Just before Christmas the new ‘zero tolerance’ penalties for one-year waiters were announced. From April, any provider reporting one-year-waiters on their waiting lists will be fined £5,000 for each patient, every month.
That’s pretty hefty, and you might expect providers to respond by trying to clear their one-year-waiters before the penalties kick in. These latest figures are for January, so they come only a few weeks after the penalties were announced and perhaps it is early days. Yes, one-year-waits came down, but this was really just a continuation of the reductions that started back in the summer of 2011.
Meanwhile, the over-18-week waiting list is treading water with just a small (possibly seasonal) deterioration in January.
Underlying it all, the total size of the waiting list remains high for the time of year, and the gap over previous years is still growing. Some of the increase may be caused by providers improving their record-keeping as the waiting-list-based targets phase in, and I’ll be looking into this shortly to see if we can quantify that effect.
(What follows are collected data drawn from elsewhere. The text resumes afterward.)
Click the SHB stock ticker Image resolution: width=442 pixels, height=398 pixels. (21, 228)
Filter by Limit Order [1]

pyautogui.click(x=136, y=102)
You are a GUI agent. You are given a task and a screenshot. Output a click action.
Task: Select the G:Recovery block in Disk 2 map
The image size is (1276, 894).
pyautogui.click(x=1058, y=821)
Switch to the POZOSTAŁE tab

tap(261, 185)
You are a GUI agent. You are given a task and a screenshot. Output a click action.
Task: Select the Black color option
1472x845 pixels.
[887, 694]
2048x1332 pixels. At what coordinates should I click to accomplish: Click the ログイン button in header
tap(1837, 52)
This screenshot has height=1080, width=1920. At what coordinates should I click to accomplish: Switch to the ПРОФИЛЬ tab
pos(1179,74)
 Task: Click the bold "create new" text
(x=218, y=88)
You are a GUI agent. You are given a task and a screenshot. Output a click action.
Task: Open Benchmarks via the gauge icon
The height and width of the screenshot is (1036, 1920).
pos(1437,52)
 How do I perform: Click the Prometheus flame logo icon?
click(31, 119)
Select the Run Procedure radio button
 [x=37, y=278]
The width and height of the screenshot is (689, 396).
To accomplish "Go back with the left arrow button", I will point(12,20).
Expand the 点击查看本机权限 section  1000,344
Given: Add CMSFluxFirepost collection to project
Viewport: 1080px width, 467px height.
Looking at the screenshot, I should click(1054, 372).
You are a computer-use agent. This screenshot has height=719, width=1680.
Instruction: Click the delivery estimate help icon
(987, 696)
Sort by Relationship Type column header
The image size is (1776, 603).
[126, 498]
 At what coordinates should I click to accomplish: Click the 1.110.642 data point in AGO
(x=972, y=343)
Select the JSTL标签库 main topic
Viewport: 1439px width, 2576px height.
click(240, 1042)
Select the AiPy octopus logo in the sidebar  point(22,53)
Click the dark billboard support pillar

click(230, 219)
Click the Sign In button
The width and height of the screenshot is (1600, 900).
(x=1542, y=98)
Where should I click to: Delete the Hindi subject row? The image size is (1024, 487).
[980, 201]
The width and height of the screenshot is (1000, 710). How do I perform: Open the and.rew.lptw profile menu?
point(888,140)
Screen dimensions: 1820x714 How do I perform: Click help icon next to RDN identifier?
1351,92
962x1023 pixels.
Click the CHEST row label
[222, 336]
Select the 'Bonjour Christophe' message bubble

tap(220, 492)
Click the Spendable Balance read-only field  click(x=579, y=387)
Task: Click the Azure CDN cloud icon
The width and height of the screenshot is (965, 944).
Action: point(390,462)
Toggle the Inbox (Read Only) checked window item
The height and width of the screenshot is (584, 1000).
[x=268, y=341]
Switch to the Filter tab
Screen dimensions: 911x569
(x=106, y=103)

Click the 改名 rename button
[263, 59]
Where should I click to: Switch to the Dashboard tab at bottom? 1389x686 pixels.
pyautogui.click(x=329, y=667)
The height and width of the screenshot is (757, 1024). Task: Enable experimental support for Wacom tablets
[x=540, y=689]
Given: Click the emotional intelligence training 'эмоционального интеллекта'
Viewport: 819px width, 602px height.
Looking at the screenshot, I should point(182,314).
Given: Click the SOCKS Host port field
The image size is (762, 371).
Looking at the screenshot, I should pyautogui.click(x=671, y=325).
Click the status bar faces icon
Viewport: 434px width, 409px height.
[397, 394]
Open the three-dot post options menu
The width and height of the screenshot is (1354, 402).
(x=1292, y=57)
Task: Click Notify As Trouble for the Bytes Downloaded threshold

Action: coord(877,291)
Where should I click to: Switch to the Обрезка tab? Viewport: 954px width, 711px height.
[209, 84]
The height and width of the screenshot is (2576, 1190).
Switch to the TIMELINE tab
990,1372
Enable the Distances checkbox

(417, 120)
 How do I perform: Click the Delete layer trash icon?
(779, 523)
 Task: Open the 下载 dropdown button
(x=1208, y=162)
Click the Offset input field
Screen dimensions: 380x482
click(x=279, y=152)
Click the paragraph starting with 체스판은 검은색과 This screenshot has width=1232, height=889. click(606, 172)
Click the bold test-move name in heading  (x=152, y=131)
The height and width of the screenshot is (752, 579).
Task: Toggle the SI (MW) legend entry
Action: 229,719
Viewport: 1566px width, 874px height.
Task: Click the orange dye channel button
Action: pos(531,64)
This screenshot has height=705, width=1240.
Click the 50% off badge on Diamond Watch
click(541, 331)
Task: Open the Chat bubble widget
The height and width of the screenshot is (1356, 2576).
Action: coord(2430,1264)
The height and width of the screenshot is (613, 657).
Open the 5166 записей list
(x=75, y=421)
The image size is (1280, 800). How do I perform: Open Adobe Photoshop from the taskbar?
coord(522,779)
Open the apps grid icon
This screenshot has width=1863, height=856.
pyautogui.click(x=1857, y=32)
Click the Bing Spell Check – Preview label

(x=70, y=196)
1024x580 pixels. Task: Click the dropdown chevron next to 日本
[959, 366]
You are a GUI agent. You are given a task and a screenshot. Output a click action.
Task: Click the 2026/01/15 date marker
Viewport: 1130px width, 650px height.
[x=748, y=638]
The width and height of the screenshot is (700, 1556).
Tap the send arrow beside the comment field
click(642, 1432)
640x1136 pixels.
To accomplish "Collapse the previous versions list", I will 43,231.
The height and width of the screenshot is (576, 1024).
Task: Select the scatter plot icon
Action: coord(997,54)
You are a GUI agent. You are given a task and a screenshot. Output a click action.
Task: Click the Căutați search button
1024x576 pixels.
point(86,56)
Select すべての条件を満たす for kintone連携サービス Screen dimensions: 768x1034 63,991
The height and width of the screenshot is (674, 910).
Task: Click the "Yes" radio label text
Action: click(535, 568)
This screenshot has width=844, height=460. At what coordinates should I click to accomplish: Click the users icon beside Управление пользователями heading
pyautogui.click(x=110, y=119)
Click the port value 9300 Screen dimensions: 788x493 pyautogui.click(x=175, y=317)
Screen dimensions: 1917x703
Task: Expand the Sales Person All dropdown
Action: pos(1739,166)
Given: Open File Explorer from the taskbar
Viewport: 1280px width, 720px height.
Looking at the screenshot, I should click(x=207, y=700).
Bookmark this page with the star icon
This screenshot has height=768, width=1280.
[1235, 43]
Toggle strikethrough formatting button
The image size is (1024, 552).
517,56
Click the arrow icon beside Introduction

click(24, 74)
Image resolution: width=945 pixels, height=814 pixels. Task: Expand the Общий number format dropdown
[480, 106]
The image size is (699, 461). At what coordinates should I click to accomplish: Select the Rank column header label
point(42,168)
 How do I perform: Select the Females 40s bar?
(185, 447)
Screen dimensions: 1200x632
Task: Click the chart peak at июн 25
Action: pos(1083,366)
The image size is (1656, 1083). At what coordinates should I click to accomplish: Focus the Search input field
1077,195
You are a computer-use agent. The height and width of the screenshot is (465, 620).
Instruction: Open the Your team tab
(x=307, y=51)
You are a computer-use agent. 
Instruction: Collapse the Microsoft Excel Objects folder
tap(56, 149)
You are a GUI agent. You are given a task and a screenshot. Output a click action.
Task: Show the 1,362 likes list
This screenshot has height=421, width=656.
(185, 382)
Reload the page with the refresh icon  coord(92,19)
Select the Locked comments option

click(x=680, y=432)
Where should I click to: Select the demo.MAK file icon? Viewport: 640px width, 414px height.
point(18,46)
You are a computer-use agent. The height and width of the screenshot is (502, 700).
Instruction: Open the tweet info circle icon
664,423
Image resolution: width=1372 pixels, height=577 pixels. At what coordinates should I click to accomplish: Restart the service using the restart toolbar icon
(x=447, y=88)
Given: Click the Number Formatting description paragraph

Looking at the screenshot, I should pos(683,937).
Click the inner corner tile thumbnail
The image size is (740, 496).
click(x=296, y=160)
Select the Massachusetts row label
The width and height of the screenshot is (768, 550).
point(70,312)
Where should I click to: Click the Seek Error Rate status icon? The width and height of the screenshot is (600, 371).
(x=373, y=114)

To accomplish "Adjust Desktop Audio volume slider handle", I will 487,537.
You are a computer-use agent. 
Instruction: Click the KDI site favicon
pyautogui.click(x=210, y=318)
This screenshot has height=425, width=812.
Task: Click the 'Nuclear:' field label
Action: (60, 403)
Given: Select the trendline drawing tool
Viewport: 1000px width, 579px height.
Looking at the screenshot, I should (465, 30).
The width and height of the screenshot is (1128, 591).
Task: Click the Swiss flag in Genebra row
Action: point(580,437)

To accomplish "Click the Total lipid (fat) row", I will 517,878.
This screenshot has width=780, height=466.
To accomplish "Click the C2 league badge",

All the statistics used in this analysis are published by the Department of Health, and you can download a fact-checker with all the time series here: NHS waiting times fact checker
England-wide picture
The total number of patients on the waiting list is looking increasingly high for the time of year.
Admissions are still bang on trend.
The welcome reduction has continued in the number of patients waiting more than a year after referral. No sign, yet, of an acceleration before the zero-tolerance penalties kick in.
From April the main target will be that 92 per cent of patients on the waiting list must be within 18 weeks of referral. At national level this is still being met comfortably.
Dig a little deeper, to specialty level, and we see that long-wait specialties have been deteriorating since the start of winter. Among the big surgical specialties, Orthopaedics continues to drift away from target, and General Surgery is now flirting with failure.
The new main target from April, that 92 per cent of the waiting list must be within 18 weeks, must be met in every specialty in every provider in every month. At the end of January, 86.1 per cent of provider-specialties were succeeding and this (like the other 18-week indicators) has remained steady.
Provider top ten
RJAH tops the list again, and its reported long-wait position is even worse than in December (when 92% of the waiting list was within 36.5 weeks, and there were 97 one-year-waiters). Despite having the worst waiting lists in England, they still managed to achieve the current headline target by choosing 90.1 per cent of their admitted patients from the short-waiting end of their waiting list. This is a (very nice, and popular) specialist orthopaedics hospital and it is possible that their very-long-waiters are concentrated in one sub-specialty. (In orthopaedics it is, for instance, common to find particular pressure in spinal surgery.) Still, though.
In the number 2 slot, Clinicenta are reporting far fewer one-year-waiters (they had 26 at the end of December).
The Trusts with the largest numbers of one-year-waiters are RJAH with 119, King’s 118, Guys/StThomas 63, Nottingham 59, Newcastle 39, Royal Orthopaedic 38, West Sussex 38, and Brighton 35. Some 64 Trusts reported any one-year-waiters, which is a small improvement from 66 Trusts in December.
North Bristol and Bradford still aren’t submitting incomplete pathways data.
Congratulations to those providers who dropped out of the table since last month, with 92nd centile incomplete pathway waits falling from: 18.2 weeks to 17.5 weeks at Nuffield Health, Leeds Hospital; from 18.9 to 17.9 at Doncaster and Bassetlaw Hospitals NHS Foundation Trust; and from 18.0 to 17.2 at Southport and Ormskirk Hospital NHS Trust.
The 18-week statistics for February 2013 are due out at 9:30am on Thursday 18 April 2013.